Monday, Jan. 30, 1939

Showdown

"Just between us," President Homer Martin of the United Automobile Workers of America asked reporters confidentially last week, "what does the public think?" One of those present answered, in a note to his editor: "Where there is public opinion, it is for Martin. He has a better pressagent, a pretty fair radio technique, and pearly teeth."

Homer Martin had just bared his pearls in one of the most fantastic episodes in U. S. Labor history. In 1934-35 the onetime Baptist minister in Kansas City helped organize U. A. W. as an A. F. of L. union. In 1936 he took it into C. I. O. In 1937 he fought and won a bitter strike with General Motors, signed up that giant, and all motormakers except Henry Ford. In 1938, he quarreled with his co-founders and lieutenants, and his union of 375,000 men (third largest in C. I. O.) was saved from falling apart only when John L. Lewis practically took control of it. Last week Homer Martin upset this much-joggled applecart.

A crisis was precipitated when in a bitter session U. A. W.'s international executive board (18 of whose 24 members led by Vice President Richard Frankensteen and Wyndham Mortimer opposed Martin) ousted President Martin as editor of the union paper, and canceled some of his administrative orders. He moaned to the press:

"They want [an editor] who cannot read or write, make a speech, a broadcast, or walk. What they want is a mummy, a dummy and a 'flummy.'"

In distress Mr. Martin telephoned C. I. O. Vice Presidents Sidney Hillman and Philip Murray, the overseers installed by John Lewis to suppress factionalism in U. A. W. They went to Detroit, last week got the board to call a special convention for March 20 in Cleveland. Object: to let the rank & file end the row by throwing out one faction or the other.

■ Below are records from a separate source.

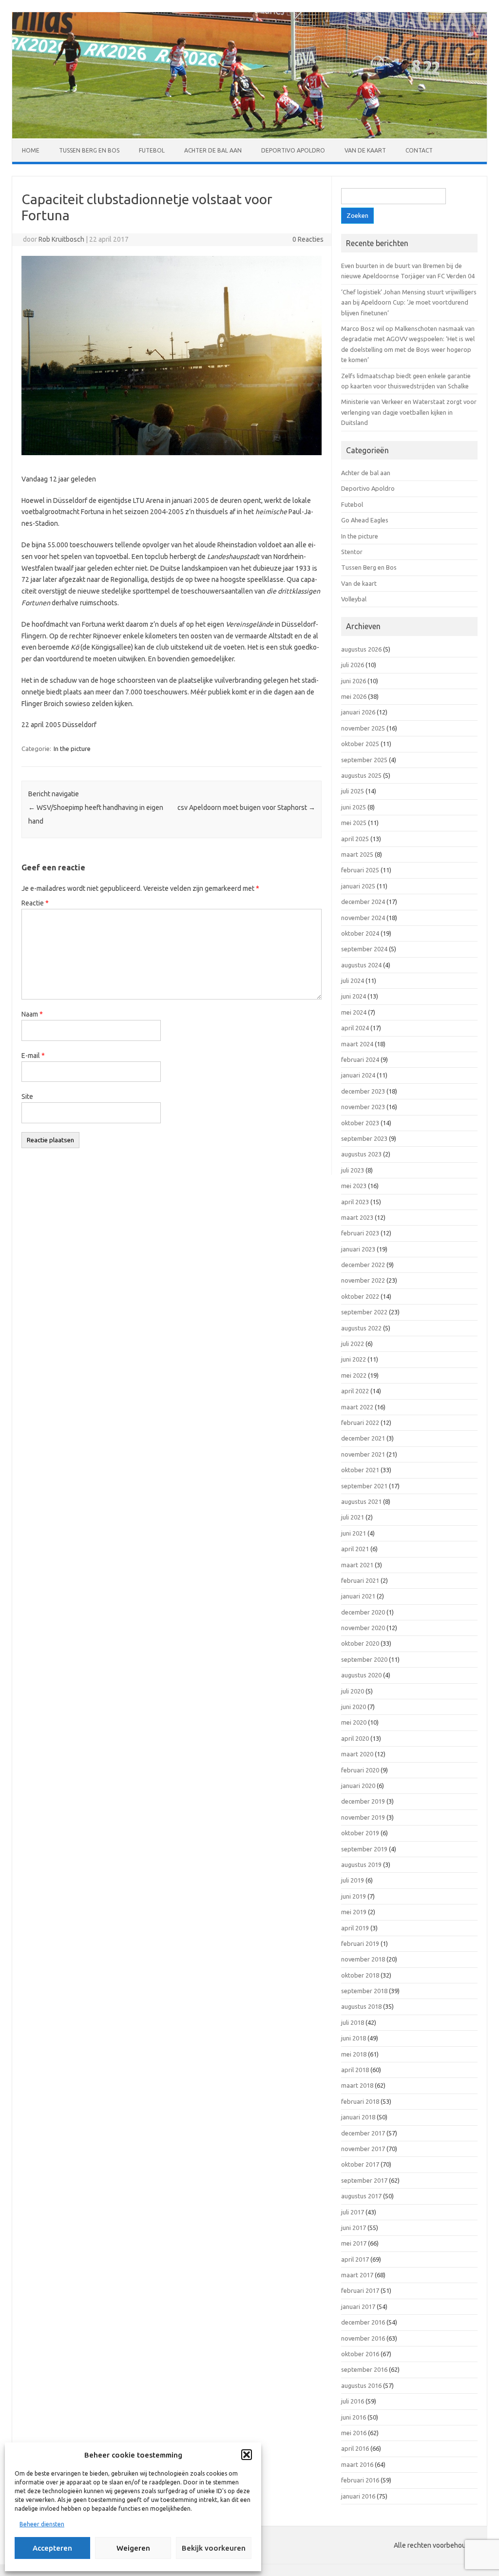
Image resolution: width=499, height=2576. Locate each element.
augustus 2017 (361, 2195)
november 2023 (363, 1106)
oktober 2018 (360, 1975)
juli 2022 (352, 1343)
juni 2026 (353, 680)
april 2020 (355, 1738)
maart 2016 (357, 2464)
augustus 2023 (361, 1154)
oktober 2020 (360, 1643)
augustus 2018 (361, 2006)
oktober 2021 (360, 1469)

Then events followed fast. Homer Martin had requested such a convention, but he denounced it, charging that the terms of the call gerrymandered it against him. So he issued his own call for a convention and suspended 15 board members including Messrs. Frankensteen. Mortimer and potent little Walter Reuther of Detroit. They retaliated by impeaching him. He caught them napping. Early one morning he and a dozen huskies marched into U. A. W. headquarters, seized the union records and bank books, locked the offices, transferred everything to Mr. Martin's suite in the Eddystone Hotel.

Thus by the week end the Labor scene was in turmoil. Homer Martin, who seemed on his way to fame & power in 1937, was on the outside looking in at C. I. O. Two leaderships laid claim to U. A. W.'s contracts, bank accounts, membership. John L. Lewis' receivership for the union was itself in temporary bankruptcy. It appeared that only the rank & file could save U. A. W. from permanent disruption. And the shadow of a new figure appeared on the U. A. W. stage.

The U. A. W. executive board session which erupted last week was called primarily to demand from Homer Martin a report on what he and Harry Bennett, personnel director of Ford Motor Co., were up to together in recent meetings (TIME. Nov. 23, et ante). The Mortimer-Frankensteen faction this week asked a circuit court in Detroit to restrain Homer Martin from consummating an "illegal conspiracy" with Ford "to disrupt the union and establish a company-dominated fake. . . .:' Messrs. Frankensteen and Mortimer suspected that a deal was in the making whereby canny Mr. Bennett would deliver 100,000-odd Ford workers (and union votes) to Mr. Martin and put Ford Motor Co. on good terms with the National Labor Relations Board. This would also relieve the pressure of a C. I. 0. boycott against Ford products and place the president of U. A. W. in debt to Henry Ford.

Last week Ward Culver, attorney for an organization of Ford workers called the Liberty Legion of America, Inc., announced its dissolution "as an independent labor organization" and attributed the action to talks between Martin & Bennett. Garrulous Homer Martin was said to have gushed in private that Ford would be glad to set him up at the head of a union, perhaps confined to Ford workers and unaffiliated with C. I. O. Henceforth Mr. Harry Bennett, whether he made himself so or was made so by the factionalists. may have to be taken into account as a big figure in the high politics of automobile labor.